During a seminar ahead of the ICIS World Base Oils & Lubricants Conference, the consultant pointed out that Iran has the largest population in the Middle East with around 80 million people, more than 60 percent of whom are 30 years of age or younger and over 70 percent of whom live in urban areas. Its economy is diversified compared to other oil-rich countries in the region, with major potential for tourism around its 21 UNESCO World Heritage Sites.

Further, Iran holds great promise as a global trade hub, Agashe stated. Nearly 20 percent of oil trade makes its way through the Strait of Hormuz off the countrys southern coast – the only sea route out of the Persian Gulf. Iran is also strategically placed along the International North-South Transport Corridor connecting India, Russia, Iran, Europe and Central Asia by ship, rail and road. China has included Iran in its plan for a modern Silk Road, which could boost trade between the two. This creates enormous opportunities, she emphasized.

Citing conversations with multinational companies focused on Iran, Agashe outlined five challenges that foreign businesses must address in order to succeed in the country.

First, companies must strictly follow both their national and internal sanctions compliance policies. Agashe recommends hiring experienced compliance professionals and consulting with an external compliance lawyer. U.S.-based companies ought to be extra vigilant due to the heightened tensions between the two countries, she cautioned.

With inconsistent market data among different sources, players must invest in securing quality insight into the Iranian market, Agashe advised. She also recommended partnering with local distributors when taking the first step into the market. Distributors in Dubai and Istanbul can be good resources for connecting with Iranian businesses.

Companies must find banks that are willing to do business with Iran. Without access to the United States financial system, Iranian companies often spend weeks waiting for foreign currency to pay for goods from their nonnative partners. This problem is likely to persist, Agashe predicted, as Iran is unifying dual currency exchange rates while also seeking to protect local producers from volatility. For several years Iran has had an official exchange rate, to which access is limited, and a floating open market rate used by those who lack access.

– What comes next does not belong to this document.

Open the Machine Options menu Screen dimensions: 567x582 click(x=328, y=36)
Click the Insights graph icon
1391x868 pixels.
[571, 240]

Once marketers are operating in the country, she continued, they will likely find it necessary to reclaim brand equity from counterfeit products and develop strategies to combat the underground lubricants market.

Iran represents an important opportunity for multinational companies that operate in emerging markets, Agashe concluded. A smart approach will find the sweet spot – advancing ahead of competitors while sidestepping first-mover mistakes.